A critical issue for complex disease prediction is the difficulty of extending the predictive power of a model obtained from one population to an independent population. None of the studies mentioned in the proceeding paragraph has tested their models in independent populations. One important factor that makes researchers hesitate to do so is the concerns of small sample sizes and the heterogeneity of asthma exacerbations. We applied the RF models built with the Stage 1 samples to predict the independent Stage 2 samples (Figure ). Overall, the independent test samples paralleled the predictive accuracy of the Stage 1 (training) samples with increasing numbers of SNPs until 160 SNPs. At 160, the replicating AUC reached its maximum and flattens out thereafter. As such, we cite the 160 SNP model as our best performing model. The independent replication AUCs are obviously higher than 0.5, indicating true predictability of the RF models. However, they are lower than the training and internal cross-validation AUCs for 160 and 320 SNPs, suggesting certain degree of over-fitting may still exist.
As discussed above, clinical traits alone did not produce desirable predictability for asthma exacerbation. We did, however, exclude one predictor that is a strong predictor of severe exacerbations - prior exacerbations [
37]. The rationale for excluding this predictor was that we were interested in developing a predictive model based upon determinants of exacerbations; these determinants would by their nature include both prior and current exacerbations. Moreover, since we sought to determine genetic predictors of exacerbations, the inclusion of prior exacerbations would mitigate the strength of the genetic association in our analyses.
One of the reasons that clinical predictors may not have provided the same strength of prediction as our genetic models is that many of the clinical traits themselves are genetically determined.
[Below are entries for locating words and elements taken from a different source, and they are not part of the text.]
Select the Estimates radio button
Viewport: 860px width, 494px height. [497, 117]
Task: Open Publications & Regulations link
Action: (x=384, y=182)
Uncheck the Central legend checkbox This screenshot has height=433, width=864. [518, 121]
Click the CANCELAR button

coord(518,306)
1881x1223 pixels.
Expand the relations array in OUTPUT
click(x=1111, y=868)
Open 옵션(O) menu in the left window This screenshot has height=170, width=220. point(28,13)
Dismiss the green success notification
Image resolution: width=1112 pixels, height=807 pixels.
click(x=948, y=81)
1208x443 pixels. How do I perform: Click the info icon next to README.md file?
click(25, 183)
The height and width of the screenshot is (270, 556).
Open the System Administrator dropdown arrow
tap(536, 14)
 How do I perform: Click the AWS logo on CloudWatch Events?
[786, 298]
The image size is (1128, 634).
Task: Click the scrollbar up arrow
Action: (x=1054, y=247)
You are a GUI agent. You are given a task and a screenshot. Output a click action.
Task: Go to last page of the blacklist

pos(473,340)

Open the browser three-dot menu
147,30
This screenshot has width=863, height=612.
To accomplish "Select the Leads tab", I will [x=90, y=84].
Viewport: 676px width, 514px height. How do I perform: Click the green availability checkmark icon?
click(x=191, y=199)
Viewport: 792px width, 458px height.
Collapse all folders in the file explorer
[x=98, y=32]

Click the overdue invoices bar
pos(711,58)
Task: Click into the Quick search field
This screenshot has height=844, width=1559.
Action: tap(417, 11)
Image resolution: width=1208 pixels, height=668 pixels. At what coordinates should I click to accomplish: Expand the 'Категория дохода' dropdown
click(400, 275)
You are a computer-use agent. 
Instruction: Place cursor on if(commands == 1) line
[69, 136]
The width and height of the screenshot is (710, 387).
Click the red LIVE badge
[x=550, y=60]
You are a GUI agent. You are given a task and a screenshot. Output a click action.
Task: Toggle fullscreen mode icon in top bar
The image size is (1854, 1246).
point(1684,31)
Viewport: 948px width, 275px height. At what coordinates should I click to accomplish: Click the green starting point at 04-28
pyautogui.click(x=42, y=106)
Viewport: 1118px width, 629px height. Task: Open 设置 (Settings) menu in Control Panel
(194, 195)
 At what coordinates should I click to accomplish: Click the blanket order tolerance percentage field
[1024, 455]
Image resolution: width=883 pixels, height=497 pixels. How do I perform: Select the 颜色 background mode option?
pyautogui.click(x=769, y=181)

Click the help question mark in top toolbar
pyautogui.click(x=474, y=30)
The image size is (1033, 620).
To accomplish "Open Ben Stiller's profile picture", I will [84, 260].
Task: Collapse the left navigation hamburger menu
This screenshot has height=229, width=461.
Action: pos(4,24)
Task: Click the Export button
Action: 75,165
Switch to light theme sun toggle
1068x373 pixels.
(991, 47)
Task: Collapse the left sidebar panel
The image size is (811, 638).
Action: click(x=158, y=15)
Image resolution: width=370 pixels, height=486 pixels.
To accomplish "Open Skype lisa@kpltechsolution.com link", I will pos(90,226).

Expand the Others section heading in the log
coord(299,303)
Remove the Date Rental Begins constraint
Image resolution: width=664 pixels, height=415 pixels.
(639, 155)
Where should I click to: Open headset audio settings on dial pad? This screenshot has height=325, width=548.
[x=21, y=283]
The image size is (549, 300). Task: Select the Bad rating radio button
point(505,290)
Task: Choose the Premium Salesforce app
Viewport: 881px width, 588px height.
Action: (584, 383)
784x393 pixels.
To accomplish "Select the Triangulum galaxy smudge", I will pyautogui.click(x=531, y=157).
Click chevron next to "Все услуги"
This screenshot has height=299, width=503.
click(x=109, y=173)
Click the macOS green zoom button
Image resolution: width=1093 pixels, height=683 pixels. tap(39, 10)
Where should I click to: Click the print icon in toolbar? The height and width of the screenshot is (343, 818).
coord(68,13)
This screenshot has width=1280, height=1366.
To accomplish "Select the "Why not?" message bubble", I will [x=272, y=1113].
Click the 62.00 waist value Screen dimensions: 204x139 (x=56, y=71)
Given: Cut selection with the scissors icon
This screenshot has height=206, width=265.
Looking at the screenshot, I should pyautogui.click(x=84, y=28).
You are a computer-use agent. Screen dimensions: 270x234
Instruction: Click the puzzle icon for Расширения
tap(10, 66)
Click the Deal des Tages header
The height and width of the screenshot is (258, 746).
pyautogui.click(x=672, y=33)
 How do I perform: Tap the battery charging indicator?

Indeed, our results (Figure ) have shown that without clinical traits, SNPs alone can predict as well as with the clinical traits, suggesting asthma exacerbations are at least partly caused by genetic factors. For instance, among our clinical predictors, sex is genetically determined; age itself is not genetic, but it may be associated with age of onset due to the patient recruitment process, and age of onset in turn can be genetic [
38,
39]; and pre-bronchodilator FEV
1% is influenced by genetics, especially in children.
There were several potential limitations to our study. We have already discussed the limitation due to a limited sample size. One potential problem is that with more than 160 SNPs, the training AUC keeps increasing (Figure ), but the replicating AUC does not. This suggests that the chance of getting false positive SNPs increases with the number of SNPs used for prediction. One way to reduce false positive SNPs is to increase the sample size, which is costly.